▶ [Data extracts]

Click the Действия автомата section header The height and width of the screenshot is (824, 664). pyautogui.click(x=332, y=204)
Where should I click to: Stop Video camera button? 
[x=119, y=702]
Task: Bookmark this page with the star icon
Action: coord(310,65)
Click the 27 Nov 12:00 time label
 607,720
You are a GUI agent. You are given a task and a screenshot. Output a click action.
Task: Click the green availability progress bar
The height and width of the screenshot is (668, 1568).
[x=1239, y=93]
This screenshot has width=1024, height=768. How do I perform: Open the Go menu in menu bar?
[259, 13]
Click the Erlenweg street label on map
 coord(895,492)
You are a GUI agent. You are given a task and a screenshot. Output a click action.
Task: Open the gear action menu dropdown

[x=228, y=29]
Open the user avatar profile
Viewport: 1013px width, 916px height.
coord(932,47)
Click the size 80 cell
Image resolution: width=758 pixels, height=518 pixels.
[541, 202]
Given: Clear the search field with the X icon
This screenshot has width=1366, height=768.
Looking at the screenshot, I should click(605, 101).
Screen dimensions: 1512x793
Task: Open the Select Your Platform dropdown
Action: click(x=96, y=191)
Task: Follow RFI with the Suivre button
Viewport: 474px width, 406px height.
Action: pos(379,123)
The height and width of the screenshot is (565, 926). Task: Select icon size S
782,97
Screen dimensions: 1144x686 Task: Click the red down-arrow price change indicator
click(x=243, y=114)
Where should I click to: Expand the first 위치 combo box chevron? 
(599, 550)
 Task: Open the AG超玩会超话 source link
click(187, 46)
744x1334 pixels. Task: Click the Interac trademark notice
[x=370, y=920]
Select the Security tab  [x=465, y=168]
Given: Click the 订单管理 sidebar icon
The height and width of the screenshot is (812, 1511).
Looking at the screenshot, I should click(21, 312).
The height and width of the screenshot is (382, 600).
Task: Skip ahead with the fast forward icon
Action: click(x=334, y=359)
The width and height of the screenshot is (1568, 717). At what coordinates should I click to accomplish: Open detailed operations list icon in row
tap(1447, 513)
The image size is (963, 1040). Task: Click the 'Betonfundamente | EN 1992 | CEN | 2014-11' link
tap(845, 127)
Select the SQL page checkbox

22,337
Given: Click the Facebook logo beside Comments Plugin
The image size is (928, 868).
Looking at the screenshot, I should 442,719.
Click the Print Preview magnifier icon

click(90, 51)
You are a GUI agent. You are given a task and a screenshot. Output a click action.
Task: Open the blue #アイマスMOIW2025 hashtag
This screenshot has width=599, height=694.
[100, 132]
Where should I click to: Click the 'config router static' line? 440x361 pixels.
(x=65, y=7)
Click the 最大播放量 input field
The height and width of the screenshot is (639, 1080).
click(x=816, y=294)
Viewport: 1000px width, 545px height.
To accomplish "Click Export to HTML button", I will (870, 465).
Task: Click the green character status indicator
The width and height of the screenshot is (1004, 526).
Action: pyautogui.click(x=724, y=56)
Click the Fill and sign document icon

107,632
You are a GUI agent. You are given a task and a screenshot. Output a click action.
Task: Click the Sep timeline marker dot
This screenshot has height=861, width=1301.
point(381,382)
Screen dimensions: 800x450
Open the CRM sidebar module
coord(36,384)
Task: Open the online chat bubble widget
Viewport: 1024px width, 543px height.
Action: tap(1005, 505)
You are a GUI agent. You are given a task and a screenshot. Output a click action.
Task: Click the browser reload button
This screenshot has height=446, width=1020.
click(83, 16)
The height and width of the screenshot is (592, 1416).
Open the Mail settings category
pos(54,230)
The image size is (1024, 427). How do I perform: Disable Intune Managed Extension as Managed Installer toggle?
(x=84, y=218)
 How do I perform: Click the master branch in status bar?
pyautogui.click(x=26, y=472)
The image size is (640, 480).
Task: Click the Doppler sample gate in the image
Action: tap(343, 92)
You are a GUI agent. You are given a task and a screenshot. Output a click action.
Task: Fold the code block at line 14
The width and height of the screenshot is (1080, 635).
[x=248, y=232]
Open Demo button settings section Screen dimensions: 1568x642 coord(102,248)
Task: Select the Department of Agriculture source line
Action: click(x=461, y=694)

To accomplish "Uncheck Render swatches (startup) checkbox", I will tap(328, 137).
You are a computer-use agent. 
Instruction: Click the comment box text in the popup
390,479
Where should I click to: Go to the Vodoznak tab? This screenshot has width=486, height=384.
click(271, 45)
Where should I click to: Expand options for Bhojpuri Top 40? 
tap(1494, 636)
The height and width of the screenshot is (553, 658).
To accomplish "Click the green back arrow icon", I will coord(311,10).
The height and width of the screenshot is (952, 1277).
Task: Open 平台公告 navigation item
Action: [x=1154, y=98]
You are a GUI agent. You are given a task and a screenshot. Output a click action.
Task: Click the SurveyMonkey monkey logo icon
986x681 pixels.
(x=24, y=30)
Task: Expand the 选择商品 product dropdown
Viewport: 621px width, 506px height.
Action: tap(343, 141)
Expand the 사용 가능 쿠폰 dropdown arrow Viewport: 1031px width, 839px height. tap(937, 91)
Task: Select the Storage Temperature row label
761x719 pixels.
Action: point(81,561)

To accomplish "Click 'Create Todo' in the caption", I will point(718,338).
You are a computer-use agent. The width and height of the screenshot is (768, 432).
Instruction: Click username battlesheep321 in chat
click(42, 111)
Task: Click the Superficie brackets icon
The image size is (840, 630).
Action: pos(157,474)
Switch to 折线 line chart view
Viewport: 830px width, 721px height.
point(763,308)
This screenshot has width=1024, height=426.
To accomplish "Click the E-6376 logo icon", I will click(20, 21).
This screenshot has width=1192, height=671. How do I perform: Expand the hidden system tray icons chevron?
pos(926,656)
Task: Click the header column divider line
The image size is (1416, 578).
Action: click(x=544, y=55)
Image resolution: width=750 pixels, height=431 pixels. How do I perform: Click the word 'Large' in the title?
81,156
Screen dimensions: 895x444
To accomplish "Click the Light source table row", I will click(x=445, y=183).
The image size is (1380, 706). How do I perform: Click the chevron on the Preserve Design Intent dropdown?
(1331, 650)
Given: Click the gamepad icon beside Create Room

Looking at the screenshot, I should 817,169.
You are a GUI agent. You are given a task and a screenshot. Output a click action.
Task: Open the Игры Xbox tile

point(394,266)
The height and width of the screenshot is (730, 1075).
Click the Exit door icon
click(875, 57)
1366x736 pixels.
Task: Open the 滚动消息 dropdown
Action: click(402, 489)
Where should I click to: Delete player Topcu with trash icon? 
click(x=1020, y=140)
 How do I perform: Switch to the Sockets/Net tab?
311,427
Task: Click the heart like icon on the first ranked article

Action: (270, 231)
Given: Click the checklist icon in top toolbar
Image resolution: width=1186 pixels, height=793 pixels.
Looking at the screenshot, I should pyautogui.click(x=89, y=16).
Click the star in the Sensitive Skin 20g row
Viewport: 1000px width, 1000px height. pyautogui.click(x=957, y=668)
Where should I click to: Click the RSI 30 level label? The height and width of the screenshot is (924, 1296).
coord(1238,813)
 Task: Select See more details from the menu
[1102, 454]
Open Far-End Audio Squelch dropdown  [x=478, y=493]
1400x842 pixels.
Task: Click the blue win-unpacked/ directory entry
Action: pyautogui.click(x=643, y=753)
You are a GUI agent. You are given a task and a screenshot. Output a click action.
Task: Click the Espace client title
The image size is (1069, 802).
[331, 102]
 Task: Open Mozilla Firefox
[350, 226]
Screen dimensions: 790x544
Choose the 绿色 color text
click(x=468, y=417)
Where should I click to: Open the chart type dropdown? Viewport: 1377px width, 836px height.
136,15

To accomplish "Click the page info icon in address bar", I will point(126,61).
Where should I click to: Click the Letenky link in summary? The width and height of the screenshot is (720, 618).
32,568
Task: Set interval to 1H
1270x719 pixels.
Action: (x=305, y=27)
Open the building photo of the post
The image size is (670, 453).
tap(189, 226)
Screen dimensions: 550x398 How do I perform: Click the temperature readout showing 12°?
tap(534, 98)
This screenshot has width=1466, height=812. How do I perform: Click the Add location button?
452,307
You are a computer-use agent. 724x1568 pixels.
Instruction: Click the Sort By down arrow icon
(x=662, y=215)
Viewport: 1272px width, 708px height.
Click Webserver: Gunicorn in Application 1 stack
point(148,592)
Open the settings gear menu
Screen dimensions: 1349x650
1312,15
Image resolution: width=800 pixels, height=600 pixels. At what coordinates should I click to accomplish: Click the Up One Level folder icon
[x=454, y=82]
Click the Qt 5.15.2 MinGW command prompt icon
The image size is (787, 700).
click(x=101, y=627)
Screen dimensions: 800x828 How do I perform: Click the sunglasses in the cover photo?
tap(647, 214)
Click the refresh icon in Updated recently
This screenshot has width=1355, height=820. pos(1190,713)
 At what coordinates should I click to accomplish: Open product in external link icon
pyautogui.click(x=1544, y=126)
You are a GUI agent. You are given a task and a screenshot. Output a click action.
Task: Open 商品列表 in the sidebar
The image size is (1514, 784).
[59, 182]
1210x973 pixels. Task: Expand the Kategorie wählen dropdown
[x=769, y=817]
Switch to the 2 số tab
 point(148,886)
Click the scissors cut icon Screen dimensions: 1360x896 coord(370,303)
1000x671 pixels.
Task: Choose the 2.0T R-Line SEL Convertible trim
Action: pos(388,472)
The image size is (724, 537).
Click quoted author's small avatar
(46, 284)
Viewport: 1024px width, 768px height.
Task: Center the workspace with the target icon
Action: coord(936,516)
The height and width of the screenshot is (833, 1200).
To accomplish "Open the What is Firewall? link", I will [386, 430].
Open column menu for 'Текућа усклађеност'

▶ [Assigned task]
Across the records above, show each line containing the word "logo".

▶ [Task response]
Given: Click the Facebook logo beside Comments Plugin
Task: Click the SurveyMonkey monkey logo icon
To accomplish "Click the E-6376 logo icon", I will click(20, 21).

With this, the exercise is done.